Solution

Given bounding box dimensions bx by by and t being the anticlockwise rotation of rectangle sized x by y:

x = (1/(cos(t)^2-sin(t)^2)) * (  bx * cos(t) - by * sin(t))
y = (1/(cos(t)^2-sin(t)^2)) * (- bx * sin(t) + by * cos(t))

Derivation

Why is this?

First, consider that the length bx is cut in two pieces, a and b, by the corner of the rectangle. Use trigonometry to express bx in terms of x, y, and theta:

bx = b          + a
bx = x * cos(t) + y * sin(t)            [1]

and similarly for by:

by = c          + d
by = x * sin(t) + y * cos(t)            [2]

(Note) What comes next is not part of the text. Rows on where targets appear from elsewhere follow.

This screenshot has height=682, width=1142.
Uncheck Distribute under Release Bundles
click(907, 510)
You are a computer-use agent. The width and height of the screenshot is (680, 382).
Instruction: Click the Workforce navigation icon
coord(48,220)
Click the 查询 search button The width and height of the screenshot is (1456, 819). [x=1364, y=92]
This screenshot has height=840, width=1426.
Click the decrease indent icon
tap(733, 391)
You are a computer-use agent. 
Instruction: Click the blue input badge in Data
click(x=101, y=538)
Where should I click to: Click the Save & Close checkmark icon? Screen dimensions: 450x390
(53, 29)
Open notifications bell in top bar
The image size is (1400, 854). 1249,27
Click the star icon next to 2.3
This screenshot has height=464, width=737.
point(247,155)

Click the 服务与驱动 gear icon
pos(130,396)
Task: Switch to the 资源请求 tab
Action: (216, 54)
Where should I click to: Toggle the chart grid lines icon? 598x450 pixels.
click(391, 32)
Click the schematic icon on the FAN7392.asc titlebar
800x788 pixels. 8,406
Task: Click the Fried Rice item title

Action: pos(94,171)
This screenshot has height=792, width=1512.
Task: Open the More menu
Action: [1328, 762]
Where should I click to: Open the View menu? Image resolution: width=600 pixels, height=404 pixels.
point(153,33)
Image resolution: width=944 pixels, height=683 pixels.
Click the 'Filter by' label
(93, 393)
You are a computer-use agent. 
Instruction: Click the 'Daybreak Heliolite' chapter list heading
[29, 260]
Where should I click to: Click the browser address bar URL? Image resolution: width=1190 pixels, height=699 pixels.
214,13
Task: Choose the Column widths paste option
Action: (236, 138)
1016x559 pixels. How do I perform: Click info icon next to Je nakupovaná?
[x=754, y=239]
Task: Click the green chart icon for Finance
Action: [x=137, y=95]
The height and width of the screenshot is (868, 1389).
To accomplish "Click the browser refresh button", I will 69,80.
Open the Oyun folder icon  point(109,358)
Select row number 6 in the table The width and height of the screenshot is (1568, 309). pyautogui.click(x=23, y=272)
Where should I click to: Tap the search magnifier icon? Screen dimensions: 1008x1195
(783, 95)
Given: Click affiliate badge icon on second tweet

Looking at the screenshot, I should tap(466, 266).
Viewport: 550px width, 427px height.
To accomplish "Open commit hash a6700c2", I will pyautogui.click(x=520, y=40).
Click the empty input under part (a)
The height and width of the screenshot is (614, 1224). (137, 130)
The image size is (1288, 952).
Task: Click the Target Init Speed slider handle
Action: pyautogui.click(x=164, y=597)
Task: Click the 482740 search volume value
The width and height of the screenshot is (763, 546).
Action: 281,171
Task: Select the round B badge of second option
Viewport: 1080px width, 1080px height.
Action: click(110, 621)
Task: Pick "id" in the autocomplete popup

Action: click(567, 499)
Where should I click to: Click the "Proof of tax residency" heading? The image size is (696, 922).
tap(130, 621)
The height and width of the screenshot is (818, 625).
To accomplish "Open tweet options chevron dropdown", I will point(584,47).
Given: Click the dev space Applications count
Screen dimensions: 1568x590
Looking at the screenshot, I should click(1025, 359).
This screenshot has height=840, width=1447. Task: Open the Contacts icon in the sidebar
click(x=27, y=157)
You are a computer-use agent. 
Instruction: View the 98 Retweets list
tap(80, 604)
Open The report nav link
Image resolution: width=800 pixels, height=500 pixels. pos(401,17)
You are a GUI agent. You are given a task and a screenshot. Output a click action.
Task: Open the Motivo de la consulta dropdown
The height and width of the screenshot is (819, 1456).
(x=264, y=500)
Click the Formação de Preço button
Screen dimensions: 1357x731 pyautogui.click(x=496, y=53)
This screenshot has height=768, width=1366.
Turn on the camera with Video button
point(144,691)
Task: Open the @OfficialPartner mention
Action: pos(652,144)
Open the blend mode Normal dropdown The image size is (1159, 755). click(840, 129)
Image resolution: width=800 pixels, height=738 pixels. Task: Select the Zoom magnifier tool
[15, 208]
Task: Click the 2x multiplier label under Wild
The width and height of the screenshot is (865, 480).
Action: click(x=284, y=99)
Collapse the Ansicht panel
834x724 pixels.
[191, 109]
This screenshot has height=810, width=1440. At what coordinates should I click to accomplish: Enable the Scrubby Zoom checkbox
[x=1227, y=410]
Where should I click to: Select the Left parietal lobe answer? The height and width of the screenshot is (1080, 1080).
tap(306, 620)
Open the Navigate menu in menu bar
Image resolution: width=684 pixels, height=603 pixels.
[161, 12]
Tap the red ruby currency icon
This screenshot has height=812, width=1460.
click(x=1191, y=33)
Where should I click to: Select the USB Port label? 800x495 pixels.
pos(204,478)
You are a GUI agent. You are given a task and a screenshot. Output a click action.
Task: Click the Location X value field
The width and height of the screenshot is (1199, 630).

1 and 2 can be expressed in matrix form as:

[ bx ] = [ cos(t)  sin(t) ] * [ x ]     [3]
[ by ]   [ sin(t)  cos(t) ]   [ y ]

Note that the matrix is nearly a rotation matrix (but not quite – it’s off by a minus sign.)

Left-divide the matrix on both sides, giving:

[ x ] = inverse ( [ cos(t)  sin(t) ]    * [ bx ]                        [4]
[ y ]             [ sin(t)  cos(t) ] )    [ by ]

The matrix inverse is easy to evaluate for a 2×2 matrix and expands to:

[ x ] = (1/(cos(t)^2-sin(t)^2)) * [ cos(t) -sin(t) ] * [ bx ]           [5]
[ y ]                             [-sin(t)  cos(t) ]   [ by ]

[5] gives the two formulas:

x = (1/(cos(t)^2-sin(t)^2)) * (  bx * cos(t) - by * sin(t))             [6]
y = (1/(cos(t)^2-sin(t)^2)) * (- bx * sin(t) + by * cos(t))

Easy as pie!